3. The non-contact braking device according to claim 1, characterized in that, Multiple first coils (13) are evenly distributed circumferentially along the brake shaft (12).

4. The non-contact braking device according to claim 1, characterized in that, Multiple second coils (11) are evenly distributed along the inner side of the brake base (10).

5. The non-contact braking device according to claim 1, characterized in that, The number of the first coil (13) is equal to the number of the second coil (11).

6. The non-contact braking device according to claim 5, characterized in that, The number of the first coil (13) and the number of the second coil (11) are both even.
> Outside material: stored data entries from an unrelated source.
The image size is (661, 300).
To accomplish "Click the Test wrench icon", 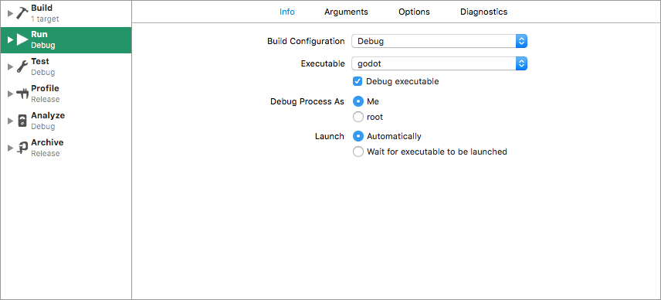I will (x=22, y=67).
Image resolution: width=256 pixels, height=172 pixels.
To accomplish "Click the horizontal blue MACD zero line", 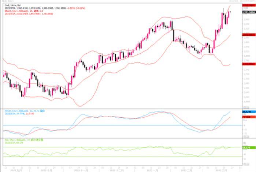I will 110,125.
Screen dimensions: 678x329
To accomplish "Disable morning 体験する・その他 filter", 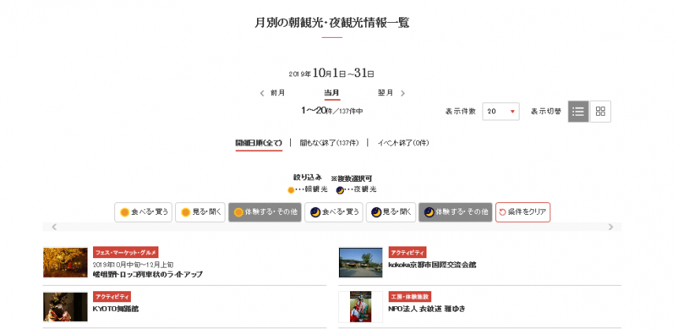I will coord(265,213).

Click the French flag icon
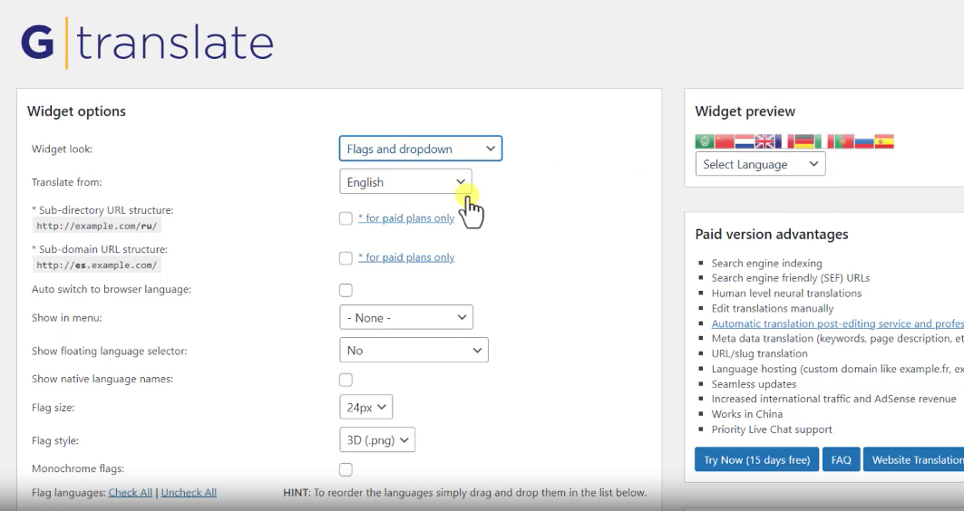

7. A non-contact braking system, characterized in that, include: The non-contact braking device (1) according to any one of claims 1-6; Power supply (20); Switch K, one end of which is electrically connected to the power supply (20), and the other end of which is connected to the energized ends of the first coil (13) and the second coil (11) respectively; A detection device (30) is configured to detect whether the non-contact braking device (1) needs to operate; as well as Brake controller (40); The brake controller (40) is communicatively connected to the detection device (30) and the control terminal of the switch K. The brake controller (40) is configured to generate a control signal when the non-contact braking device is working, as transmitted by the detection device (30). The control signal is used to control whether the first coil (13) and the second coil (11) are both energized.

8. The non-contact braking system according to claim 7, characterized in that, The brake base (10) includes: a first brake base (101); and a second brake base (102) detachably connected to the first brake base (101). The detection device (30) is used to detect whether the first brake base (101) and the second brake base (102) are connected; The brake controller (40) is configured to generate the control signal based on the signal transmitted by the detection device (30) indicating whether the first brake base (101) and the second brake base (102) are connected.

9. A wind turbine generator set, characterized in that, include: The non-contact braking system as described in claim 7 or 8.